Feb. 11 (UPI) -- Cambodia is bracing for the European Union to take away trade privileges on Wednesday over human rights concerns about how its government handled a political crackdown two years ago.
The 27-member bloc warned officials in Phnom Penh a year ago the nation could be at least partly suspended from the Everything But Arms, or EBA initiative, which allows Cambodia and 46 other lesser-developed nations to export all goods but weapons to the EU tax-free.
The punishment is a response to Cambodia's move two years ago to arrest opposition leader Kem Sokha, as well as activists and journalists, on accusations of treason. Sokha's party eventually dissolved while he was in custody.
After the crackdown, the government's ruling party won all seats in Parliament.
The deadline for the EU to revoke Cambodia's EBA privileges is Wednesday.
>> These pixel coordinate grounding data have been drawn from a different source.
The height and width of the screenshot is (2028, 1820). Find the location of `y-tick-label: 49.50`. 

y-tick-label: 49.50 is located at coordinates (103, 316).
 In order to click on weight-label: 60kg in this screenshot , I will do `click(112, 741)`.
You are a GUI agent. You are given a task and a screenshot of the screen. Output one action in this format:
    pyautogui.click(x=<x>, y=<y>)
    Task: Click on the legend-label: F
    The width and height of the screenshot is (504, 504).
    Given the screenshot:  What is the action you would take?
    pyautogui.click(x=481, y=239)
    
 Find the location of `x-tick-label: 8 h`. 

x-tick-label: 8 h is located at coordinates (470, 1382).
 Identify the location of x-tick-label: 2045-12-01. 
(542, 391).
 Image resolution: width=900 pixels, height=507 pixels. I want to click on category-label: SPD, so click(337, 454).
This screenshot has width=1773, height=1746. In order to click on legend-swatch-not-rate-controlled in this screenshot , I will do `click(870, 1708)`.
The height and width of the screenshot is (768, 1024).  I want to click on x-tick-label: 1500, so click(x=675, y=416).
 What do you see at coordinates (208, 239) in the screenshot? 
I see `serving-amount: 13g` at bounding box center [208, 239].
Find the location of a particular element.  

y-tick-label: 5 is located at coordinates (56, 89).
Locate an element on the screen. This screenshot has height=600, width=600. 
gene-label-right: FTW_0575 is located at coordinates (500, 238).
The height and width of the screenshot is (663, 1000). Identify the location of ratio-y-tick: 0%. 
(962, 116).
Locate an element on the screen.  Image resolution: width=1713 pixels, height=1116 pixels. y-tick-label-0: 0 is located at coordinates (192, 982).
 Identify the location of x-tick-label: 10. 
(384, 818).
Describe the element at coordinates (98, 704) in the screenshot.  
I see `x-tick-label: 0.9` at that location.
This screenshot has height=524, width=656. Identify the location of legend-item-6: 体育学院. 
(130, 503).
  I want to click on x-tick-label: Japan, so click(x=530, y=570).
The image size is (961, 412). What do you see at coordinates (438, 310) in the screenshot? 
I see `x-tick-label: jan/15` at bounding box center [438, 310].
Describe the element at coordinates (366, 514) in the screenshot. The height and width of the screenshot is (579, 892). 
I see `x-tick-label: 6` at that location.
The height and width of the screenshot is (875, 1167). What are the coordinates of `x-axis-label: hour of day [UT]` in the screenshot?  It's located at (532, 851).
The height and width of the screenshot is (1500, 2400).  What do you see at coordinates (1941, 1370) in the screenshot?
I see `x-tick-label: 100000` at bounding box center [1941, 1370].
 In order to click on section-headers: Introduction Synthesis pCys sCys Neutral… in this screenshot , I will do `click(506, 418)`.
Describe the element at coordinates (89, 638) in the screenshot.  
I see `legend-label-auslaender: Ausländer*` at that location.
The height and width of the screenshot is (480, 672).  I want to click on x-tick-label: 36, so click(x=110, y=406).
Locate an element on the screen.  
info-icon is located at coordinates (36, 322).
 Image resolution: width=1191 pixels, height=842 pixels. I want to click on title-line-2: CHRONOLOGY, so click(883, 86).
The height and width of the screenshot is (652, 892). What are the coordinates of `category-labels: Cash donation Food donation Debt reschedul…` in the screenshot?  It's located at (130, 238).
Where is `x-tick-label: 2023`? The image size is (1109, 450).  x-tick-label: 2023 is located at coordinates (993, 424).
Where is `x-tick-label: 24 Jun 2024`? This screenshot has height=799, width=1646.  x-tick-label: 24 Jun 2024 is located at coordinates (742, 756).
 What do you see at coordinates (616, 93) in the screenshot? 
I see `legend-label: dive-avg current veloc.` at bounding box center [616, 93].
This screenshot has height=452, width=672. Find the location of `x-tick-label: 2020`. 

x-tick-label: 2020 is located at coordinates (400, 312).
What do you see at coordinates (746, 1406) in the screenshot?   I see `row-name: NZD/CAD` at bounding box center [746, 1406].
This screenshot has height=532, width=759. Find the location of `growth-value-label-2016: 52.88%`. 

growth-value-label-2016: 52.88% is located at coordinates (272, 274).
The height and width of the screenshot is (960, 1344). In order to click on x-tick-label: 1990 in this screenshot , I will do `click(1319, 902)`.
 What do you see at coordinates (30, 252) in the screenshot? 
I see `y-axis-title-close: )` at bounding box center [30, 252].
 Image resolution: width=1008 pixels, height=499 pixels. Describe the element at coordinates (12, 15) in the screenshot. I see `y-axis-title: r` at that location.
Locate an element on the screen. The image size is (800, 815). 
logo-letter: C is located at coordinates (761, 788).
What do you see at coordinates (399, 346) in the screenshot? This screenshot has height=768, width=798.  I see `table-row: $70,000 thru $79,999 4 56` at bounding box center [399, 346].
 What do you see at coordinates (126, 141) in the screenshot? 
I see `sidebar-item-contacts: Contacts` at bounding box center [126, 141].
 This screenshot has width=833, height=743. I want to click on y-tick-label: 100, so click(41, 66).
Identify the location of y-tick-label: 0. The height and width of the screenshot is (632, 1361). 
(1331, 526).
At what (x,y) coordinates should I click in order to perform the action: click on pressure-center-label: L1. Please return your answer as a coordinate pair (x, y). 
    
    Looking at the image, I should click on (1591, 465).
A temporary revocation would mean Cambodia must begin paying tariffs on exports to the EU.
"It's a very early stage to make a judgment," Cambodia finance ministry spokesman Meas Soksensan said. "The final result will be coming soon, so any speculation or expectation will not be encouraged but I will say that the trade between Cambodia and EU is around $4 billion, so we would expect around $1 billion to get tariffs on."
A document from Italian lawmaker Danilo Oscar Lancini suggested recently the European Commission does intend to revoke Cambodia's EBA rights.
"From our side, all we can say at this point in time is that the European Commission is indeed in the process of making proposals regarding Cambodia's preferential access to the EU market," wrote European Commission press officer Kinga Malinowska.
If imposed, the suspension would take effect in August.